There was an article in Politico last week titled “Bankers for Bernie“, about bankers and financiers who support Bernie Sanders. Frankly, there should be many more of them.
After all, if you know anything at all about finance and economics, you should know that they are not a zero-sum game. As they say, a rising tide raises all boats. It was the rising middle class in America that led to our most prosperous times and economic prosperity. And numerous studies have proven that in places where there is too large a gap between the rich and the poor, everyone – including the rich – suffers. Not just financially, but also their life expectancy goes down, as well as the quality of their life. These are facts.
But even if they weren’t true, even if you are competing for a prize of fixed size, how can you feel good about yourself if you have to tilt the playing field in your favor? Is it worth winning if you have to knee-cap your competition? Do you really want to live in a world where the only way to get ahead is corruption and cheating? What kind of world is that? You don’t have to speculate, because there are plenty of places in the world where corruption and graft is the norm, and they are not pretty places. What’s the point of being rich if you can’t even walk down the street without surrounding yourself with bodyguards? Or where your children suffer because of pollution and crime?
And we’ve seen what happens when Wall Street gets free reign to do whatever they want. Bubbles, more bubbles, recession, or worse. Followed by a complete vilification of bankers and investors (which they mostly deserve, although to me it doesn’t help to blame the bankers when the system is really to blame), and then by the pendulum swinging toward socialism. Are the bankers so stupid that they can’t see this coming? Can they see no further than this quarter’s profits?
To me, the solution is not unbridled capitalism, which in its purest form is no better than robber barons and warlords. I do believe in free markets, although that term means something slightly different than what many corporate CEOs think it means. But neither is it unbridled socialism, which has produced problems just as bad.
It means equal opportunity. Everyone should have an equal chance to succeed, which means that everyone will also have an equal chance to fail. But failure should not be terminal. There needs to be a comprehensive social safety net. I’m not asking for much, just the same degree of safety net that we always seem to be able to afford to bail out the too-big-to-fail banks and other industries.
Equal opportunity means that everyone has equal access to health care, and an equal chance to get a good education. It means that we need to expand the meaning of capital to include not just money, but also “social capital“.

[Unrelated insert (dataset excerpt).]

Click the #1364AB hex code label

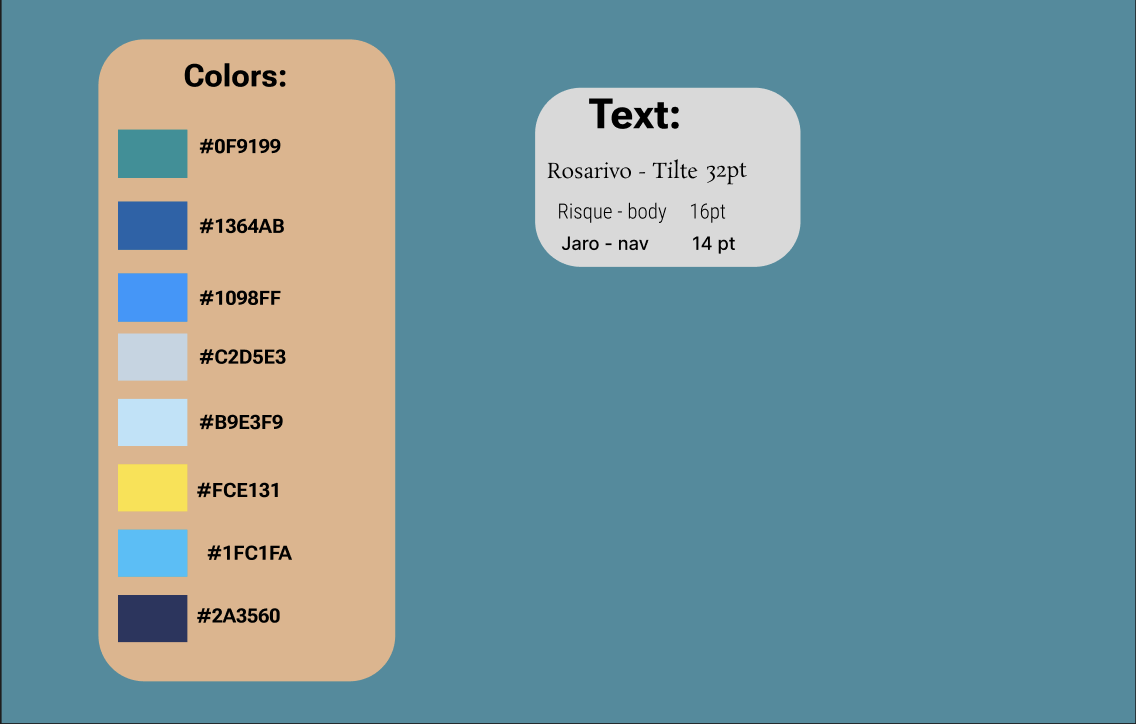coord(242,227)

It means that we have to eliminate, as much as possible “externalities” by taxing them at their full cost. Business that pollute should pay for mitigating that pollution completely. Businesses that use up finite resources (rare materials, clean water, and even biodiversity) should be taxed to completely cover those costs. Sustainability should be encouraged by taxing businesses that are not sustainable (like fossil fuels, overfishing, etc.). Corporate law should be changed to reduce the fixation on short-term profits at the expense of, well, everything else.

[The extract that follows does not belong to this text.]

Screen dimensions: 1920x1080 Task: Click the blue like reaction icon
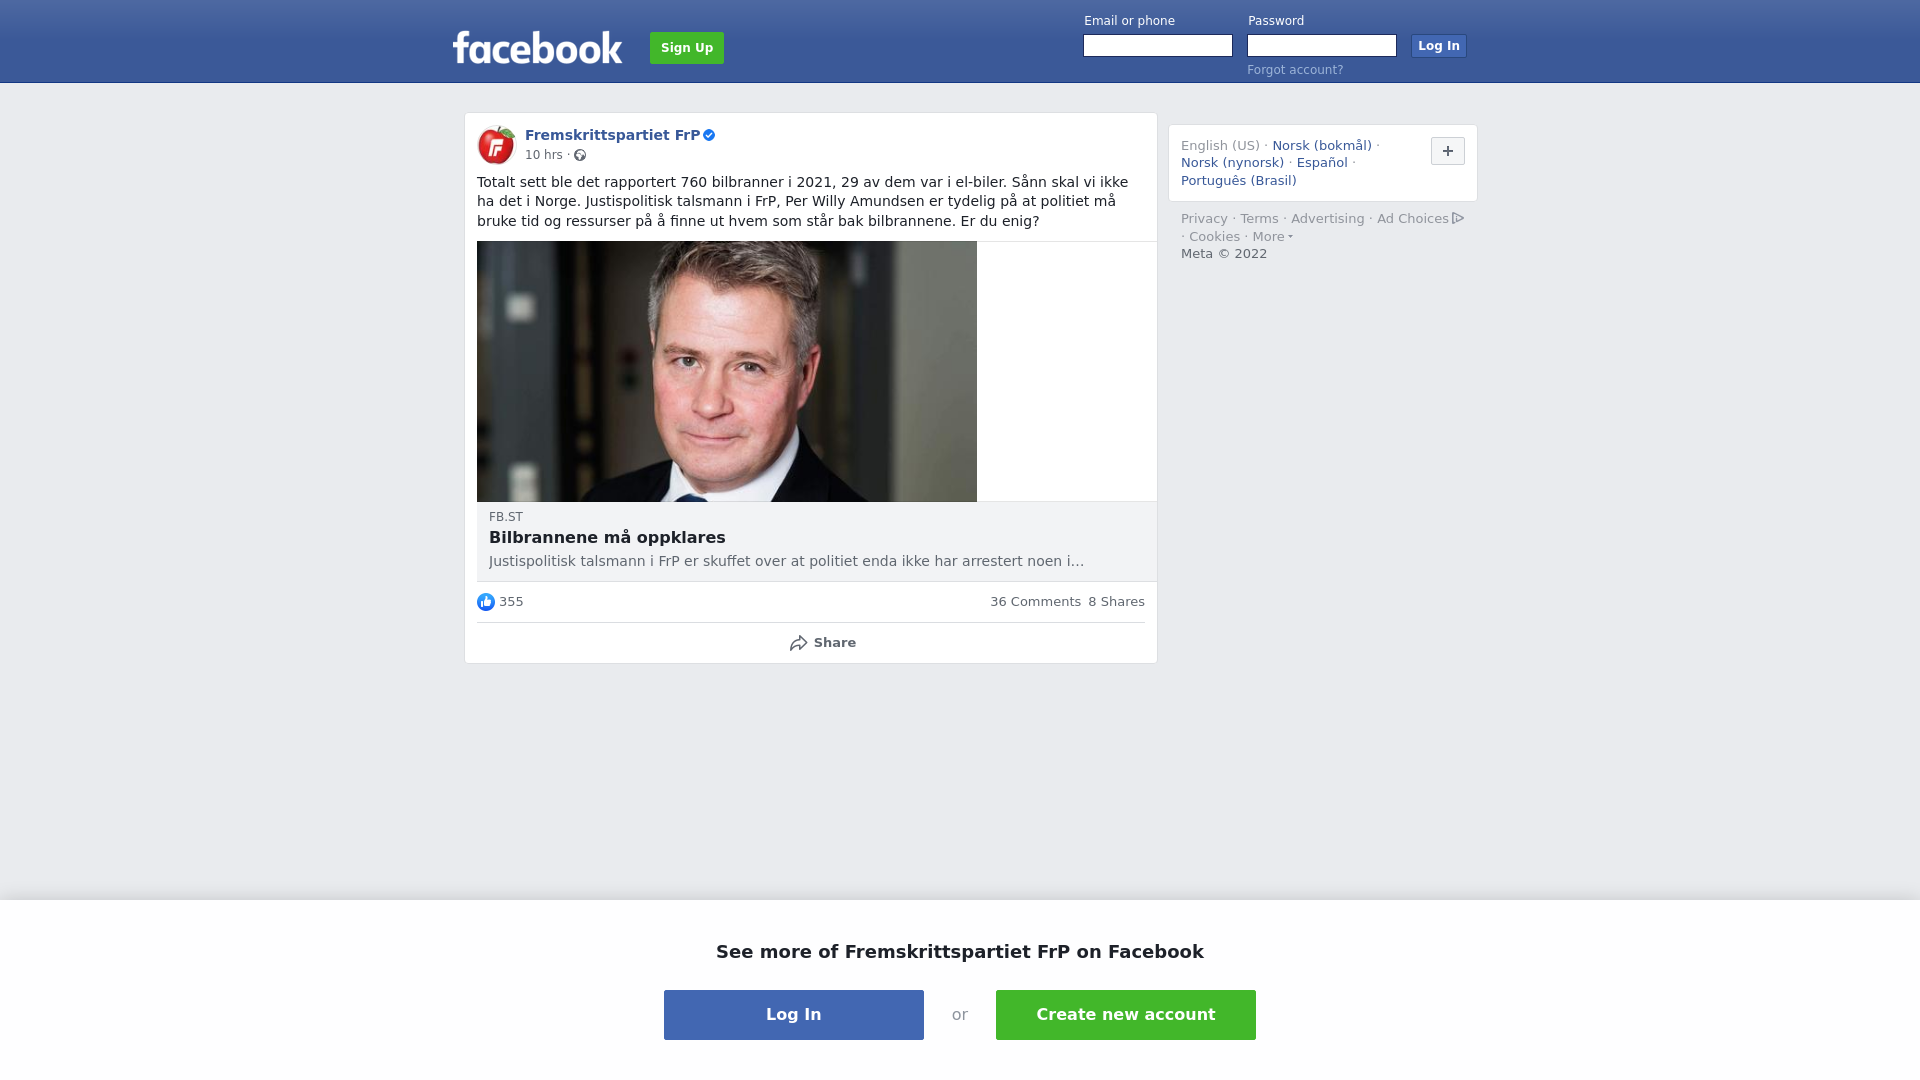(x=486, y=602)
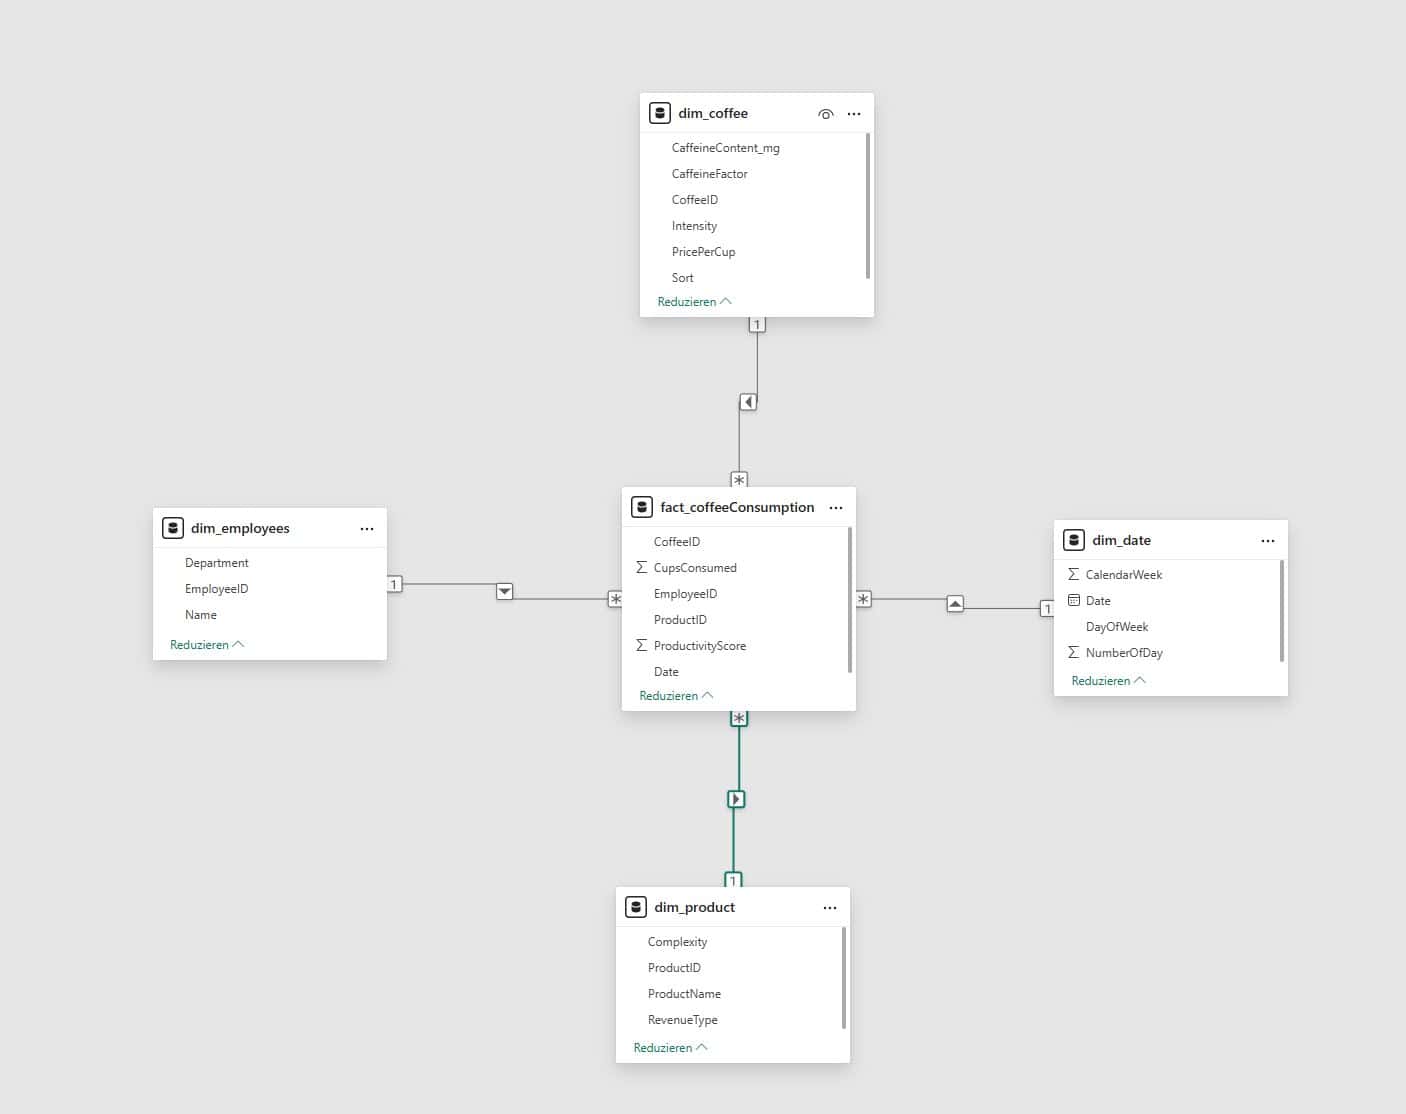Collapse the dim_date table with Reduzieren
The width and height of the screenshot is (1406, 1114).
point(1108,680)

And finally, the playing field must be as level as possible. Monopolies should (once again) be prohibited by law, and even inheritance should be heavily taxed. If you have done your job as a parent, there is no need to give your children an overly unfair monetary advantage. They have the opportunity to succeed on their own. Don’t give them the fish, teach them how to fish.
On the other hand, with all these new taxes on pollution and destruction of resources or species, we should be able to greatly reduce many conventional taxes. We should mainly tax things we want to reduce. Currently, we stupidly tax things that we should be encouraging. We have sales taxes, when we depend on consumers to buy things to keep the economy going. We tax income, when we need people to earn money. Let them keep more of the money they earn. But if they can’t take it with them when they die, and can’t just pass it down completely to their children, there will be less incentive for people to be overly greedy. That, in turn, will reduce economic bubbles, because the rich will spend less time searching for safe places to invest their money.
Property should still be taxed, because it is a finite resource. I’m fine with taxing things like drugs, but we should make drug use legal, and then use the taxes we raise on them to pay for any health or other problems that arise from excessive drug use, instead of paying to throw drug users in jail, which does nobody any good.
That’s my solution. It isn’t socialism (not even “democratic socialism”, which does share some of the same goals), and it isn’t what we currently think of as business-friendly capitalism (although I’m sure we will find that it is actually far more friendly to business). I’m not sure what to call it, although one could invent terms like “social capitalism”.